GIVEN REQUEST: Starting with the line that contains "Given: Sort by the 日期和时间 column header" and ending with the line that contains "Viewport: 670px width, 418px", set those lines into a numbered list, omitting any blank lines.

# start of INPUT MATERIAL

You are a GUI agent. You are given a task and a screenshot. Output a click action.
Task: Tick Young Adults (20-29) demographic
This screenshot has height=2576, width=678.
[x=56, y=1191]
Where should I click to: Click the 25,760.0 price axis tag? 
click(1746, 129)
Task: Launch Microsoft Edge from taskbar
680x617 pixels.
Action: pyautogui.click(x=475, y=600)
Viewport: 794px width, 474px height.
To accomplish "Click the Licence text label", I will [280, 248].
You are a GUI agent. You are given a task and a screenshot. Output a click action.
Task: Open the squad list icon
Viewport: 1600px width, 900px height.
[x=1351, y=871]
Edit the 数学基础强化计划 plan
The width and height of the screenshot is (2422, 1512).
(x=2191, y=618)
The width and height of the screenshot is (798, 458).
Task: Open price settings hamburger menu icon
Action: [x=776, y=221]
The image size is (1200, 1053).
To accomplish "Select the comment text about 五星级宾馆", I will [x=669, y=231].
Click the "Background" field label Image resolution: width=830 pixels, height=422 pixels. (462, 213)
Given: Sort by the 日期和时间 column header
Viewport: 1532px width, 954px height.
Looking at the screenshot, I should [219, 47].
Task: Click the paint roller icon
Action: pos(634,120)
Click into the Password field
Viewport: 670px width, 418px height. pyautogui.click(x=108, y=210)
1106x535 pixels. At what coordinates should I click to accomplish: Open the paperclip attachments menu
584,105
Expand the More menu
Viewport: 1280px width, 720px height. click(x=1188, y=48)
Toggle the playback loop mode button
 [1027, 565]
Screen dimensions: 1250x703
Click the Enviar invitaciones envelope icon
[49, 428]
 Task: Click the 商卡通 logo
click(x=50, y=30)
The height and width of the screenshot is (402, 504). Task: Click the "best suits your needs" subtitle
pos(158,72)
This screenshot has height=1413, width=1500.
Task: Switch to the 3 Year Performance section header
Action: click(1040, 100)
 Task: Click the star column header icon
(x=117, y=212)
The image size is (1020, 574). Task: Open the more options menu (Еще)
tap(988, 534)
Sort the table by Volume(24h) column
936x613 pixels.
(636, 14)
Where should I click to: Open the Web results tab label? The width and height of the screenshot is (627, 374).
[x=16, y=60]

# end of INPUT MATERIAL

SOLUTION FOR THIS EXERCISE:
1. Given: Sort by the 日期和时间 column header
2. Viewport: 1532px width, 954px height.
3. Looking at the screenshot, I should [219, 47].
4. Task: Click the paint roller icon
5. Action: pos(634,120)
6. Click into the Password field
7. Viewport: 670px width, 418px height. pyautogui.click(x=108, y=210)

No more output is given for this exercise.